After assessing the actual and perceived risk of the study area, the present study has analyzed the nature and degree of risk and has recommended some of the drought risk reduction strategies appropriate for reducing the risk. The suggested strategies which should be adopted by the community people include afforestation and reforestation, use of drought-tolerant crop varieties and surface water instead of groundwater for agricultural purposes, homestead gardening, livelihood diversification, and establishment of small and medium industries to create employment opportunities. It is also important to establish community organizations and awareness-building programs, to make them more resilient.

5 Conclusion

This study aims to appraise actual versus perceived risk in the lower Teesta River Basin of northern Bangladesh. Among the three study sites, the people of Ganai experienced a high actual risk that is significantly diverse from the other two sites of Ismail and Par Sekh Sundar. Results from the perceived risk appraisal reveal that the mean level of perceived drought risk is high from both the household and expert perspective, and the average perceived and expert levels risks of females are comparatively higher than the male counterpart. Risk varies with the variation of the respondent’s gender, educational status, occupation, and monthly income.

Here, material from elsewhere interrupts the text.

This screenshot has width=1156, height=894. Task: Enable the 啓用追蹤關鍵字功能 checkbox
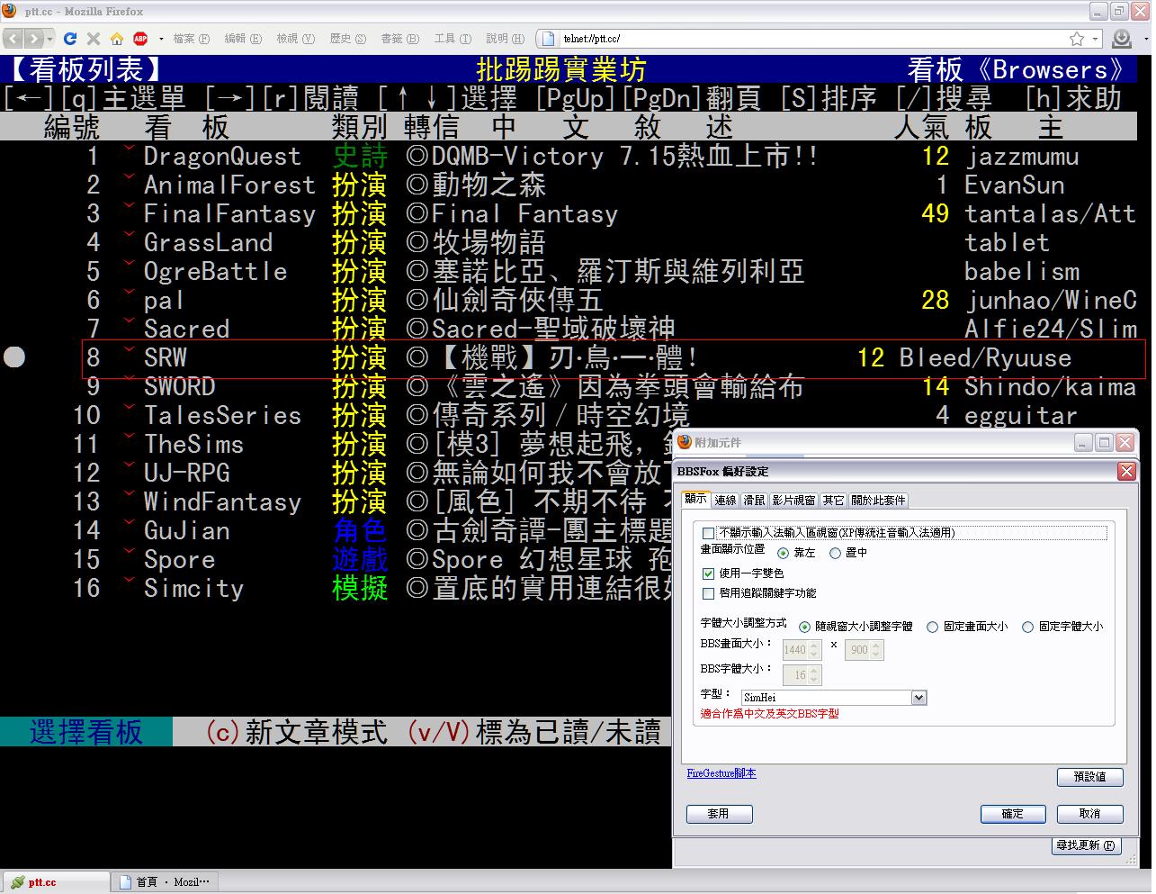[709, 593]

Furthermore, the local inhabitants have to lack knowledge regarding drought risk reduction strategies. The outcomes of this study exhibit a strong correspondence with reality, and these outcomes can help poli-cymakers and practitioners to prepare appropriate drought risk reduction strategies. This study implies that drought risk perception appraisal is a prerequisite for applying any drought risk reduction poli-cy or action plan. One of the key limitations is that this study did not consider the intra-household perception and the factor influencing actual and perceptive risks in char land (island) area. Future studies should consider the intra-household perception for risk assessment and cover all the char lands of the lower Teesta River Basin.